Spiceworld Taps Dollar Power and Girl Power at Forum
With much fanfare and plenty of fan merchandise, four modern pop princesses dropped into the Forum from Spiceworld on Saturday. But the messages the Spice Girls brought were mixed indeed.
Who among the thousands of little girls in the audience wouldn’t have wanted to be one of these magical creatures, an ordinary young woman transformed by a cute nickname and the clarion call of “Girl Power!” into a member of Britain’s biggest pop vocal group?
Melanie Brown (Scary), Melanie Chisholm (Sporty), Emma Bunton (Baby) and Victoria Adams (Posh)--along with recent dropout Geri Halliwell (Ginger, the only actual spice on the rack)--have made two multi-platinum albums, starred in their own movie and achieved worldwide fame.

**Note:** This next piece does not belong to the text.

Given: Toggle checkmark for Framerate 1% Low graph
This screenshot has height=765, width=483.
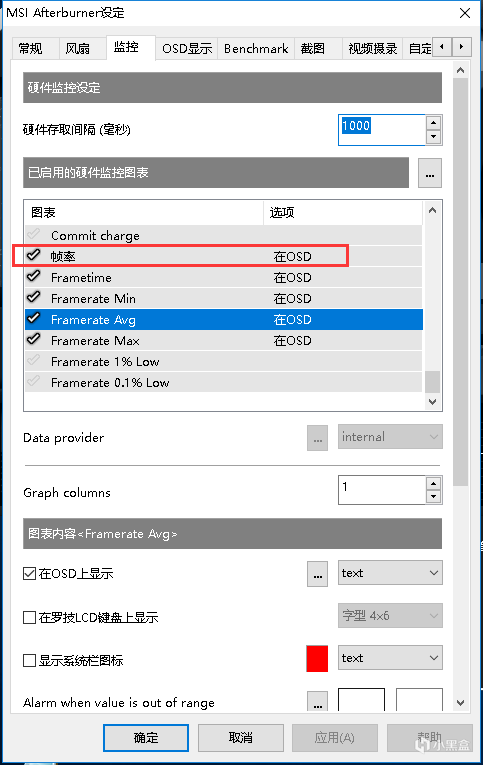Looking at the screenshot, I should 34,361.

During their official L.A. concert debut, the Spices also looked like best pals having the grandest time at a massive slumber party, singing such hits as “Wannabe” and girl-power anthems such as Sister Sledge’s “We Are Family,” prancing with their Spice Boys dancers, and changing into an array of dazzling outfits eight times in less than two hours.

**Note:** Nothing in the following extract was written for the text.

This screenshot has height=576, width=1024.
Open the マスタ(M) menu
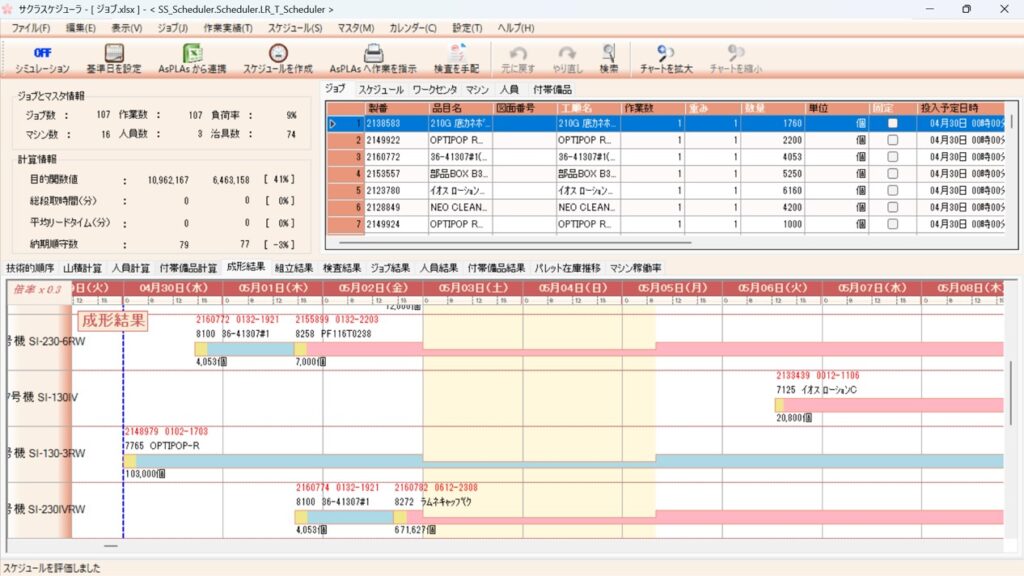point(356,28)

Their energy and dedication were sincere, even though the music was all unconvincing dance grooves and slick soul-pop, lightly seasoned with funk, hip-hop and rock by a bland six-piece band. Scary and Sporty carried most of the singing weight, but--though it sounded as if some backing vocals were on tape--the quartet harmonized passably and was fairly charming on such Madonna-esque soul numbers as “Too Much.”
Riled-up anthems such as “Who Do You Think You Are” were more shrill than inspiring, but the singers tapped a girl-group vein with “Stop,” which bore the faintest tinge of Motown. Baby Spice drove home the comparison with her follow-up solo turn at the Supremes’ “Where Did Our Love Go,” in a breathy coo that only approximated Diana Ross’.
Just as the movie “Ever After” (one of several wannabe-targeted products hawked on video screens before the concert and during intermission) adapts the Cinderella story to modern sensibilities, so the Spice Girls have hooked their preteen fans, who are beginning to discover their own identities, with a very ‘90s take on the princess myth: Be glamorous but tough and independent.
Having created themselves in Madonna’s image (minus her wit or relative daring), they shook their behinds while shouting their mantra, as if all it took to truly be oneself in this culture of unequal pay for equal work were loads of makeup, sassy rejoinders and outrageous clothes.
Ultimately, though, the performance was less a threat to feminism’s loftier ideals than a plastic, absurd commercial for Spice Girls T-shirts, posters, jewelry and tour books. And the 35-minute intermission, after only 40 minutes of show, seemed chiefly an opportunity to move more product.
So what was the cost of Girl Power? About $27 at the merchandise stand on your way out.